Is there a way to proof that $\zeta (-2)=0$ the same way that the following "proof" is constructed?
I am talking about a similar proof to the (following) one of $\zeta(-1)$. It would be really nice if you could help me out with this.
Consider the following series: $$A=1-1+1-1+1-1+1-1+1-1+1-1+...$$ This series, sometimes called Grandi's series and is technically undefined. But using arithmatic and simple summation, we can show that it equals to 0.5:
$$A=1-1+1-1+1-1+1-1+1-1+1-1+1-1+...$$ Now Addiding another A to this we can pair up two terms so that they each cancel out: $$A+A=1-(1-1)+(1-1)-(1+1)+(1-1)-(1+1)+...$$ Which means that $A+A=1-0+0-0+0-0+...=1$, so that $2A=1$ and thus $A=\frac {1}{2}$
Now consider the series: $$B=1-2+3-4+5-6+7-8+9-10+...$$
A similar thing appears here, if you add B to itself and offset this sum by one; $$2B=1-(2-1)+(3-2)-(4-3)+(5-4)+(6-5)-(7-6)+...=1-1+1-1+1-1+1-1+1-...$$ Which means that $$2B=A$$ thus $$B=\frac {A}{2}=\frac{1}{4}$$
Now consider $\zeta(-1)$, which "equals" (not really equals, but let's asume it does): $S=1+2+3+4+5+6+7+8+...$
Now consider $S-B$: $$1-1+2+2+3-3+4+4+5-6+6+6+7-7+8+8+9-9+10+10+11-11+12+12+13-13+...$$ $$=0+4+0+8+0+12+0+16+0+20+0+24+0+...$$ $$=4*(1+2+3+4+5+6+...)$$ $$=4*B$$ This means that $S-B=4*S$, so that $-B=3*S$ and thus: $\frac{-B}{3}=S$
If $\frac{-B}{3}=S$, then $S=\frac{-1}{3 \times 4}= \frac {-1}{12}$
In the end, my question would be, if there is this kind of proof for $\zeta(-2)$, if there is one, would you be so kind to explain it to me? Thanks.

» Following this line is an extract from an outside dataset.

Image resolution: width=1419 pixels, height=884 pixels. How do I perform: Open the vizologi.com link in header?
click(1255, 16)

None of these manipulations are valid in terms of finding $\zeta(-2)$, since you don't use the summation formula for $\zeta(s)$ when $s$ has real part less than $1$. You even mention this yourself at one point. To break down the flaws in your argument:
It is only equal to $1/2$ if we use Cesaro convergence. Under typical definitions of infinite summation and convergence of infinite sequences, it is undefined. There is not a "technically undefined" here, because it is undefined. If it could be given a value in a rigorously justified manner without Cesaro, it would be given that value - manipulating divergent infinite sums is not justified under typical scenarios.

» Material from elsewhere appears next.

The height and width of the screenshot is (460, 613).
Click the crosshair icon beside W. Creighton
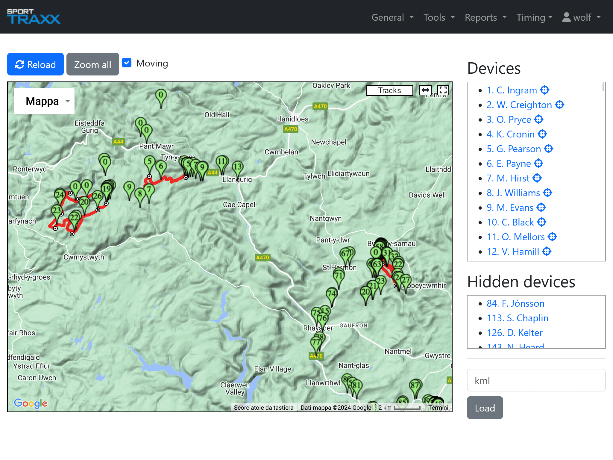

It doesn't equal it, and we cannot assume it equals it. You cannot assume something false and expect to get anything sensible from it.

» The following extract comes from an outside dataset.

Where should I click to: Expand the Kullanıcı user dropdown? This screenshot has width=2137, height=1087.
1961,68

For $\zeta(-1)$, we calculate its value through Riemann's functional equation,
$${\displaystyle \zeta (s)=2^{s}\pi ^{s-1}\ \sin \left({\frac {\pi s}{2}}\right)\ \Gamma (1-s)\ \zeta (1-s),}$$
which holds for $s$ with real part less than $1$ (which includes $s=-1$). There is no summation here. $\zeta(-1)$ is not defined in the same way as $\zeta(s)$ is defined for $s$ with real part at least $1$, i.e. a summation. Such summations will diverge. Instead, we use analytic continuation to obtain this functional equation and thus be able to define $\zeta$ for all $s \in \Bbb C - \{1\}$. However, this comes at the consequence of not defining $\zeta$ in terms of a summation for the left half-plane.
Thus, $\zeta(-1) \ne \sum_{n=1}^\infty n$. In fact, that sum is divergent, and so it is senseless to assign any value to it under typical assumptions, since its partial sums do not converge at all.
The easiest way to find the value of $\zeta(-2)$ would be through the functional equation. Plugging it in, we see
$$\zeta(-2) = 2^{-2} \cdot \pi^{-2-1} \sin(-2\pi/2) \Gamma(1-(-2)) \zeta(1-(-2))$$
Simplifying,
$$\zeta(-2) = \frac{\pi^3}{4} \sin(-\pi) \Gamma(3) \zeta(3)$$
$\sin(k \pi)$ is $0$ for all integers $k$, and thus $\zeta(-2) = 0$.
In fact, whenever $s$ is a negative, even integer (i.e. $s=-2,-4,-6,-8,\cdots$), it can be shown $\zeta(s) = 0$ in those cases as well, thanks to the sine term.